Ben’s story also affirms that each of us has a unique voice. The Torah affirms that too. Remember when Jacob tries to impersonate his brother Esau before his father. He knows that his voice will likely give him away, so he wraps his hands and neck in goat skins to mimic his brother’s rough and hairy skin. Blind old Isaac responds, "The voice is the voice of Jacob, yet the hands are the hands of Esau." We’ll never know if the aged patriarch was deceived by letting his sense of feel prevail over his hearing… or if he willingly went along with ruse, knowing full well that the younger was attempting to steal the firstborn’s blessing.

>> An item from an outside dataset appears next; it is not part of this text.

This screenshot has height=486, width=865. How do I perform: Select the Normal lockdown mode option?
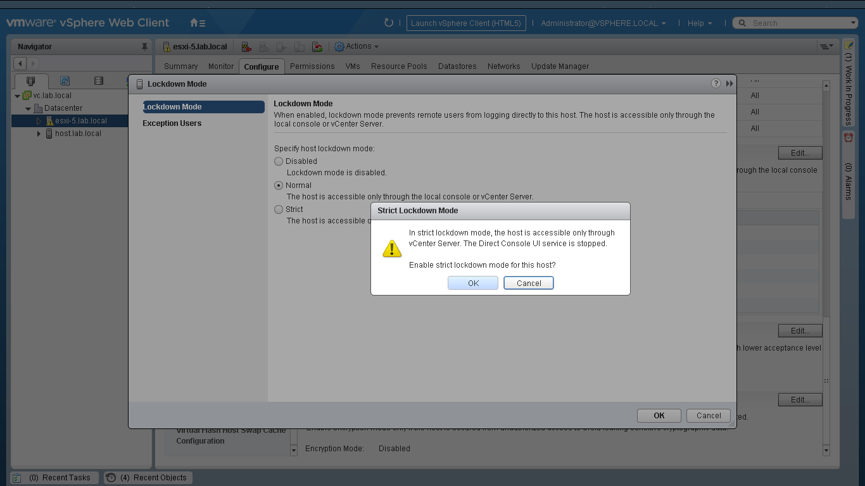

The voice is the voice of Jacob. No two voices are alike. Each of us is uniquely bestowed with the gift of speech. How will we use it?

Allow me to conclude with two final reflections. The first is personal. You may recall that I did something highly unusual at the end of last year’s Yom Kippur sermon, The Work of our Hands, about the story of little Zion Harvey. I dedicated it to my wife Debby, because she is a hand rehabilitation therapist who helps restore the gift of our hands to those who have lost it. I dedicate this sermon to my daughter Talia, who is a speech therapist. She works in the acute trauma unit of Columbia Presbyterian Hospital, across the river, She helps restore the gift of our voices to those who have lost it. I am so proud of her.

And this: a coda to the life of Ben Wichmann. At his funeral, with full military honors, an American flag was folded and presented, as is done for all who have served our country, Except... there was no relative to receive it. It was accepted, instead, by his friend, the doorman Jorge Grisales. Jorge has ordered a frame for the flag, with Ben’s name, and his date of birth and date of death. He intends to hang it on the wall in his home, in a place where all will see it. Then, when someone notices it, he will sit them down. And tell a story. The story of a voiceless man whose spirit spoke volumes. The story of a voiceless man who helped us find ours. The story of a man.